I have seriously been struggling to write about music. Not that I haven’t been listening; I’ve been applying it like a salve, but the words won’t come in the face of electoral surprise, four different little jobs adding up to one big one, weekend travel, and simply being silenced by the excellence of these artists and a lack of confidence in saying anything useful about them. Listening to TCQ’s new one for the fifth time in my truck cab today–especially to the song “Kids,” written to jolt them out of fantasy fixations–opened portals from my ear to my mind, and to my mind to the three fingers I type with.

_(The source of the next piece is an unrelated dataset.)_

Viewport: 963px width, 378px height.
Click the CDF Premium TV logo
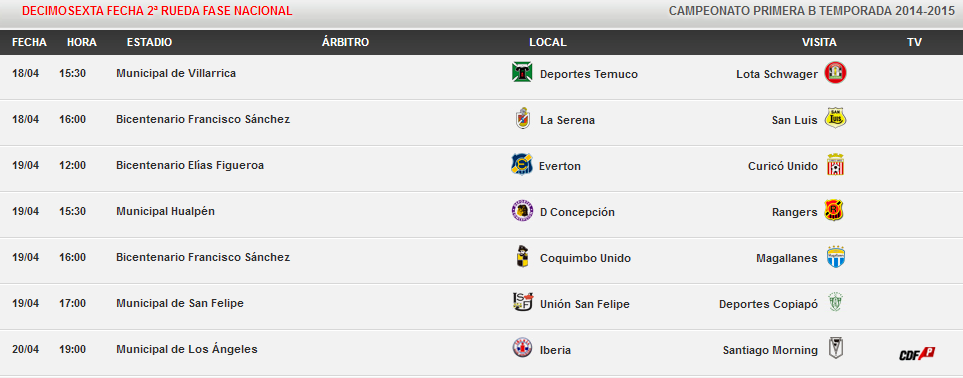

Jinx Lennon: Magic Bullets of Madness to Lift the Grief Magnets and Past Pupil Stay Sane – 9.0 – I am not sure why Mr. Lennon, punk-poet chronicler of life in Dundalk, County Louth, Ireland, released these two excellent new records separately, rather than as a pair (the title song of the latter is the final song of the former, so the transition is there), but I am sure that the States need their own version of the man. I recommended him to anyone who misses Joe Strummer (or wishes Ed Hamell hadn’t gone just a little soft); Jinx’s M.O. is to attack the demons that kill working-class folks alive, with his guitar (God’s in it), his beats, his lovable exhortations (he’ll plug in an enthusiastic “Yeah!” or a similar grunt to unhypnotize the sprog), his lyrics (spewed out with demotic eloquence as if they are continuations of a pub gab he’s just walked away from), and his spirit, which appears not easily depressed. Sample lyric, from “Silly Fkers”:  “When the people that you work with treat you like an old worn-out Anorak/And the walls of your house seem to constantly be laughing behind your back/And I look at you and you’re always trying to be the thing you’re always trying to be/It makes no difference at all ‘cos we’re all silly fkers, just a bunch of silly fkers/Point your telephones into deep outer space/We’re a billionth of a zillionth of a trillionth in significance in the whole of interstellar space/And still….” (My italics.) You’ll not find these in U. S. record stores, so hit up his Bandcamp site. You’ll also not find the song videoed above on either of these two releases, but I can testify it serves well as a daily mantra. Inspirational title: “Every Day Above Ground is a Good Day.” Holiday note: Jinx writes great Christmas songs, by the way, one of which is on Magic Bullets. Consumer Tip: If your budget confines you to purchasing just one–and I am hereby obligating you to do that–I’d opt for Past Pupil (really, though, it’s the best double album of 2016, and, yeah, I think Miranda’s is pretty damn good myself).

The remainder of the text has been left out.